● Görev a: Aşağıdaki listede "Open" kelimesini içeren bütün satırları çıkarıp aynen yazın. Büyük ve küçük harf ayrımına dikkat edin.

Baba Adam Nur Subaşı

Pinterest LinkedIn Tumblr +

Savaş Aykılıç

O , eskilerin deyimi ile “şahsına münhasır” bir adamdı.
Bir orijinal/özgün insan , bir özel ve güzel adam.
Allah vergisi davudi bir ses.
Neşeli , eğlenceli , mizah ve akıl dolu bir bakış açısı .
Onun hikayelerini kendi ağzından dinlemeye bayılırdık.
Olmadı Murat Karasu , Zafer Algöz ve diğerlerinden.
Normal konuşması bile bir diksiyon artikülasyon dersi gibi idi.
Benim için Mustafa Nur Subaşı , bir bilge kişi , bir filozoftu.
Her şeyden önce o iyi bir insandı.
Sizin düşüncenize katılmasa bile öyle şeyler söyler öyle mimikler yapar , duraklar/esler verir psikolojik susmalar yapardı ki , sizi ufkunuzu açar , konuya ilişkin değişik olanaklar ve olasılıkların da olabileceğini hissettirir , buldurur , keşfettirirdi.
Konuşmayı çok severdi.
Konuşmaya aşıktı.
Çok iyi bir tiyatro sanatçı olmasının yanı sıra çok da yetkin bir konuşmacıydı / dublaj/seslendirmeci idi de.
Bir siyam kedisi vardı : Siyami Bey !
Siyami Bey’in hikayeleriyle büyüdük !
Aslında hepimiz bilirdik ki o Nur Bey’dir ! Siyami Bey ke(n)disidir.
Daha yaşarken efsane oldu hikayeleri.
Kelimelerle oynamayı çok severdi.

● Görev b: Alıntı metne göre Nur Subaşı'nın siyam kedisinin adı neydi?

● Verilen bilgiler:
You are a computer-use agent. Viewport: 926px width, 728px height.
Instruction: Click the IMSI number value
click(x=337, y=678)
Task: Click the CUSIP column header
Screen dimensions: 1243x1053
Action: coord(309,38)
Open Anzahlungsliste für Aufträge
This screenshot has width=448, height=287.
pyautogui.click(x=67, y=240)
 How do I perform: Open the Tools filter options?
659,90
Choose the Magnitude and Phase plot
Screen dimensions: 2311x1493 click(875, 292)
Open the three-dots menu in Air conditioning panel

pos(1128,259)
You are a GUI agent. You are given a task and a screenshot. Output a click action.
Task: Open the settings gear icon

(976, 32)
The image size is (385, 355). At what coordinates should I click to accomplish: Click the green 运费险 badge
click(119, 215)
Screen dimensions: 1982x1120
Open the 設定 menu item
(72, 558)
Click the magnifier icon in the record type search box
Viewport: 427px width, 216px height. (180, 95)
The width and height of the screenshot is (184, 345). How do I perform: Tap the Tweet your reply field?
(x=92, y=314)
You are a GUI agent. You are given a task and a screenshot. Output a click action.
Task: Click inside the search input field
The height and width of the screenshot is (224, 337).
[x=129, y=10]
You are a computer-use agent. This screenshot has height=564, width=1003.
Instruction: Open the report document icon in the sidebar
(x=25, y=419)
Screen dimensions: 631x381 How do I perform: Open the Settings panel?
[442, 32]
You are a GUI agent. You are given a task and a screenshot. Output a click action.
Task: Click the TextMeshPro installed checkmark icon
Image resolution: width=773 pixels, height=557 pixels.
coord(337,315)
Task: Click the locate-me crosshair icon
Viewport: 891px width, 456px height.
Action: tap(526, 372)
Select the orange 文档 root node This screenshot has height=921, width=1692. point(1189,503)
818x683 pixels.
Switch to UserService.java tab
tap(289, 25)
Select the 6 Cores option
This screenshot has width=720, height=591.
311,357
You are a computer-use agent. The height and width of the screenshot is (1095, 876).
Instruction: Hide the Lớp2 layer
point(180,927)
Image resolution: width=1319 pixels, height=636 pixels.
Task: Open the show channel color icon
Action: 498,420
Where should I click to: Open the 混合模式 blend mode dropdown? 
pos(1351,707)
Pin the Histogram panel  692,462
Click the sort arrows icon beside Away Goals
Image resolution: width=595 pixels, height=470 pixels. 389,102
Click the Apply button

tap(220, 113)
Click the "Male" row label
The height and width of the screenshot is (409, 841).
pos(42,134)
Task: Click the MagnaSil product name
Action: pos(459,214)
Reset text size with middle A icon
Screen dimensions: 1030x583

● Alıştırma çıktısı a:
Open Anzahlungsliste für Aufträge
 How do I perform: Open the Tools filter options?
Open the three-dots menu in Air conditioning panel
Task: Open the settings gear icon
Open the 設定 menu item
Instruction: Open the report document icon in the sidebar
Screen dimensions: 631x381 How do I perform: Open the Settings panel?
Task: Open the show channel color icon
Where should I click to: Open the 混合模式 blend mode dropdown? 

● Alıştırma çıktısı b: Siyami Bey.